As another example, the -minimal elements run tools such as yum, dnf, apt on the build-host to create an initial chroot environment. Thus some combinations will not work; for example fedora-minimal for the latest versions may require a RPM that is not packaged on current stable versions of Ubuntu. Some versions of Ubuntu ship a debootstrap that has bugs preventing building other distributions, etc.

Finally the containerfile elements use podman to extract a container-image and then customise that. Distributions vary in their podman version and various bugs related to this.

The images used by the OpenDev’s Zuul system are built by Nodepool. Thus the simplest way to have the most supported build-host environment is to use diskimage-buidler installed in the nodepool-builder container image. You can run disk-image-create directly from this container, e.g.

docker run --rm --privileged --network host \
     --env DIB_SHOW_IMAGE_USAGE=1 \
     --env TMPDIR=/opt/dib_tmp \
     -v nested_var_lib_containers:/var/lib/containers \
     -v /var/run/dib_output:/var/run/dib_output \
     -v /opt/dib_tmp:/opt/dib_tmp \
     quay.io/zuul-ci/nodepool-builder \
     disk-image-create -x -t qcow2 \
     --no-tmpfs \
     -o /var/run/dib_output/image -n <element(s)>

The platform this container image is built upon is by extension the most-supported build host. Inspecting the Dockerfile is a good way to start building customised build-host environments. This is currently based on Debian Bullsye.

Other distributions are not tested as build-hosts in the diskimage-builder gate.

Testing and Targets

The stable targets are those that are tested; as noted no change can commit which would break this testing.

There are two main testing paths:

  • end-to-end tests build an image, import it to an OpenStack environment, boot it and confirm basic operation. These tests use the nodepool-builder container environment to build the image to be tested.

  • functional tests build a complete output image. They do not perform boot tests. These tests run on Debian Bullseye.

The canonical list of tests and the elements they build for any releae is kept in .zuul.yaml/jobs.yaml. If this document differs to the defined tests, the Zuul configuration is correct.

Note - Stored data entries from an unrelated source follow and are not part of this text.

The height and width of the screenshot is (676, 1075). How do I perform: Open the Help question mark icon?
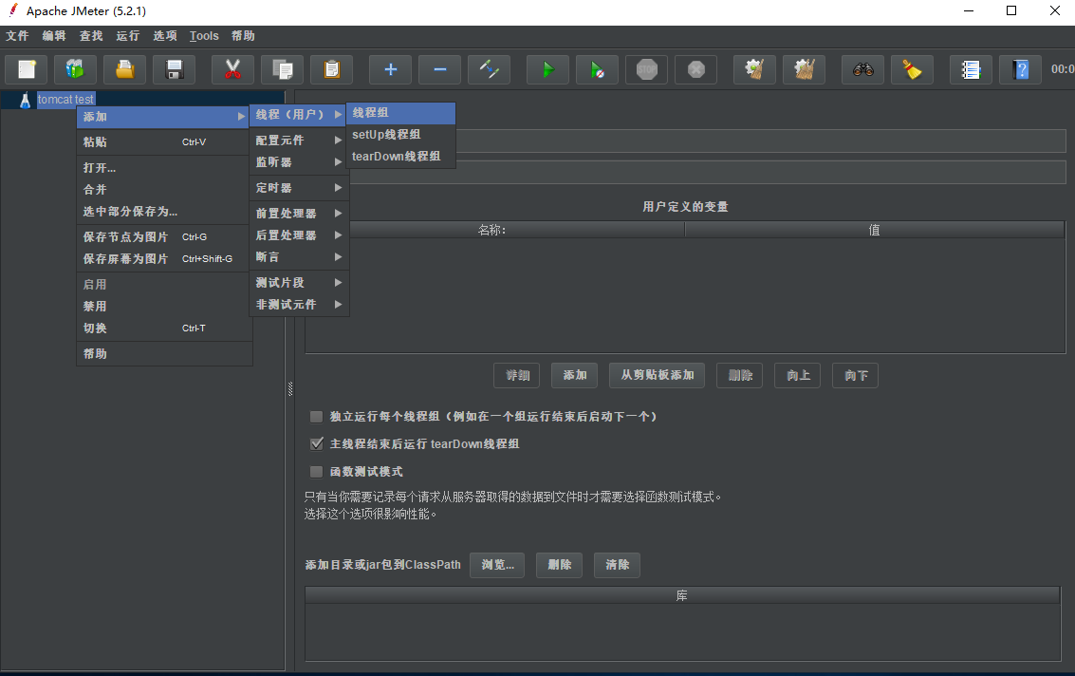coord(1020,68)
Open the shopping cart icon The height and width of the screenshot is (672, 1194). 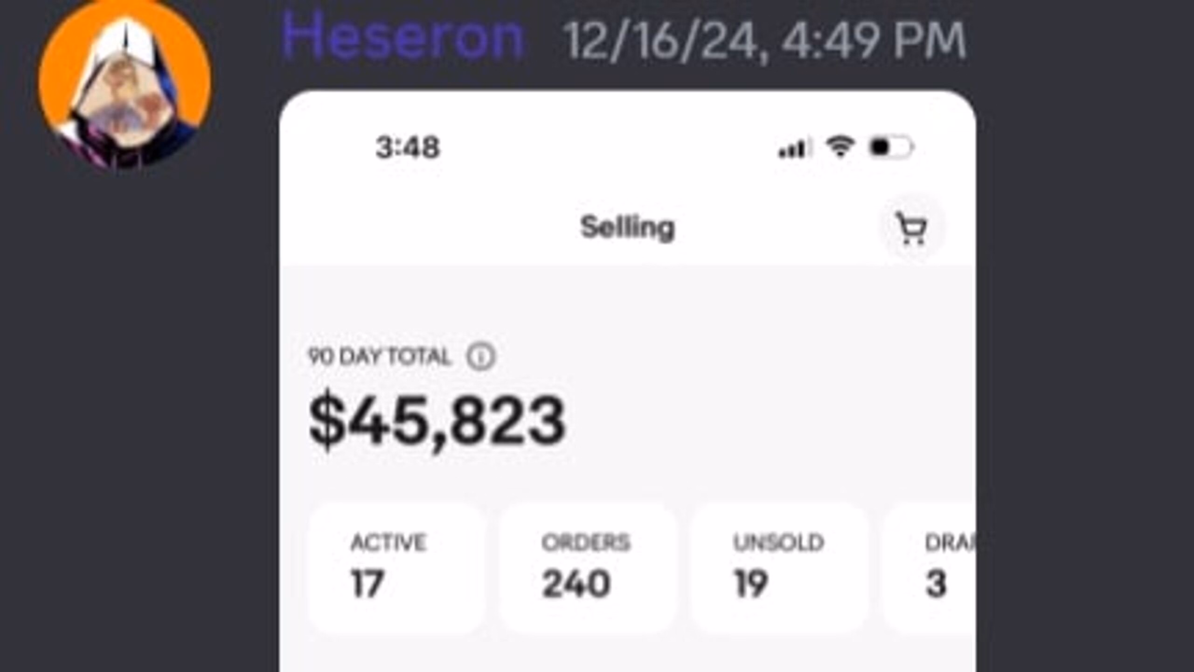pyautogui.click(x=912, y=229)

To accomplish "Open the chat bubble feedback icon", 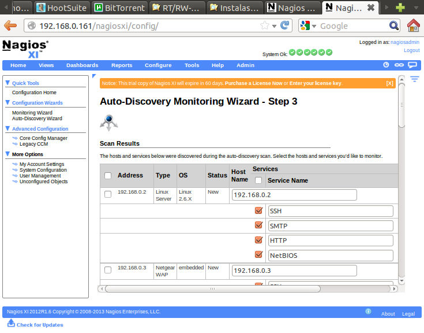I will (412, 65).
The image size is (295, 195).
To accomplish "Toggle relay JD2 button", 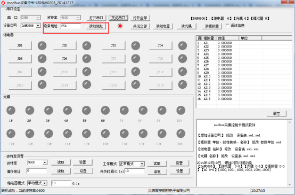I will click(x=64, y=46).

As of Feburary 2022, the default end-to-end testing covers the following elements on x86-64

  • centos-minimal: 8-stream and 9-stream

  • fedora-containerfile: the latest Fedora.

  • ubuntu-minimal: Ubuntu Xenial, Bionic and Focal

  • opensuse-minimal: Leap 15.3 and Tumbleweed (non-voting)

  • gentoo: (non-voting)

  • debian-minimal: Bullseye

  • rocky-container: Rocky Linux 8

We run functional (build-only) tests on the following elements and versions:

  • containerfile: Ubuntu Focal

  • openeuler-minimal: 22.03-LTS

  • centos : (image-based build) 8-stream and 9-stream

  • fedora : (image-based build) latest

  • opensuse : 15.5

  • ubuntu : Bionic and Focal

For ARM64, we also run functional tests on

  • ubuntu-minimal : Bionic and Focal

  • debian-minimal : Bullseye

  • centos-minimal : 8-stream and 9-stream

  • openeuler-minimal: 22.03-LTS

For additional details, see the README file of the relevant elements.

diskimage-builder is used in a range of other projects that do their own testing, separate to the diskimage-buidler CI gate testing. These have different combinations of host/target elements they keep stable. Updates to this document are welcome.